Alternative Assessment


Assessment Strategy

The assessment strategy is designed to provide students with the opportunity to demonstrate:

  • Subject knowledge through explicit and implicit recall of key definitions and theorems as well as interpreting this theory.

  • Understanding and application of subject knowledge to solve constrained optimization problems, originating from two-player zero-sum/constant-sum/general-sum games, including repeated and evolutionary games


Thus, the summative assessment for this module consists of:


  • One two-hour examination (three answers from four contribute to exam mark) at the end of the semester; worth 80% of module mark.

  • One in-semester test; worth 20% of module mark.


Formative assessment and feedback

Students receive individual written feedback via a number of marked formative coursework assignments over an 11-week period.  The lecturer also provides verbal group feedback during lectures.  (Occasionally group feedback may be provided online when applicable.)


Module aims

  • Introduce students tothe way that decisions and strategyies can be framed in the language of Game Theory.
  • Illustrate key concepts of introductory Game Theory by considering combinatorial games, two-player zero-sum/constant-sum/general-sum games. Enable students to solve such game-based problems.
  • Enable students to solve nonlinear programming problems in the context of Game Theory using the Kuhn-Tucker-Karush Theory and duality.
  • Introduce students to Evolutionary Game Theory and techniques for analysing evolutionary games.

Learning outcomes

Attributes Developed
001 Understand the basic principles of Game Theory K
002 Formulate static games in either combinatorial, extensive or matrix form and understand how to analyse them to find optimal strategies KC
003 Formulate strategy matrices as linear programming problems and solve these problems by choosing a suitable method, including understanding how to apply the Kuhn-Tucker-Karush Theory where appropriate KC
004 Recall supporting theory for solving general-sum games and apply fixed-point theory to show existence of equilibria KC
005 Understand how to analyse repeated games KC
006 Understand how to analyse evolutionary games KC

Attributes Developed

C - Cognitive/analytical

K - Subject knowledge

T - Transferable skills

P - Professional/Practical skills

Methods of Teaching / Learning

The learning and teaching strategy is designed to:


  • Give a detailed introduction to Game Theory, which requires understanding and studying a range of mathematical techniques, including methods of solution for nonlinear programming problems.

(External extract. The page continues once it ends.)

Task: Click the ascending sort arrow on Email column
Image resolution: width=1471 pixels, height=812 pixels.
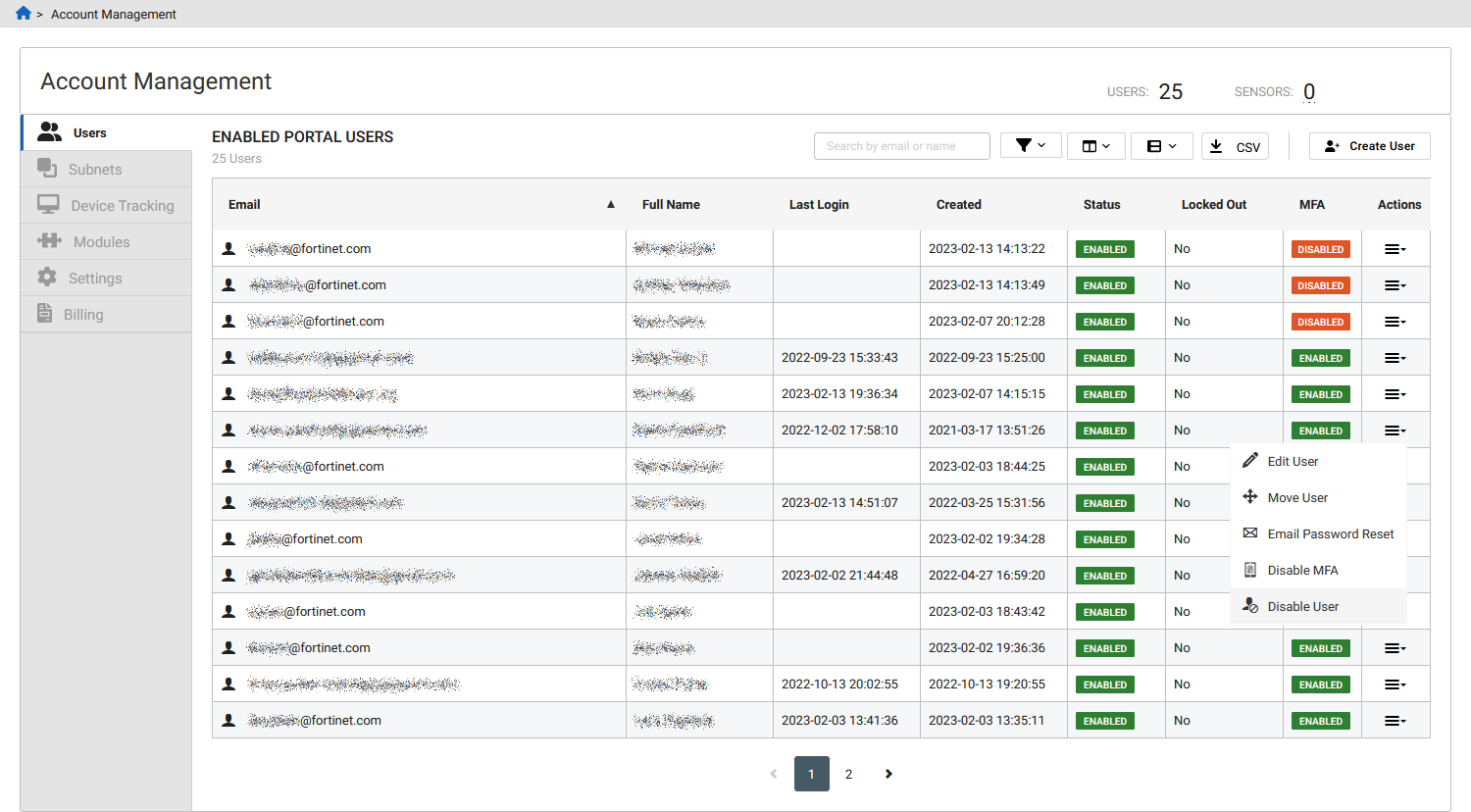Action: pyautogui.click(x=610, y=204)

  • Ensure experience is gained (through demonstration) of the methods typically used to formulate and solve game theory problems so that students can later apply their own decision-making to formulate and solve game theoretic problems.


The learning and teaching methods include:


3 x 1 hour lectures per week for 11 weeks, including notes plus extra examples written and worked through on the board (or projector-display) .  This also includes Q&A opportunities for students.


Indicated Lecture Hours (which may also include seminars, tutorials, workshops and other contact time) are approximate and may include in-class tests where one or more of these are an assessment on the module. In-class tests are scheduled/organised separately to taught content and will be published on to student personal timetables, where they apply to taken modules, as soon as they are finalised by central administration. This will usually be after the initial publication of the teaching timetable for the relevant semester.

Reading list
Upon accessing the reading list, please search for the module using the module code: MAT3046

Please note that the information detailed within this record is accurate at the time of publishing and may be subject to change. This record contains information for the most up to date version of the programme / module for the 2020/1 academic year.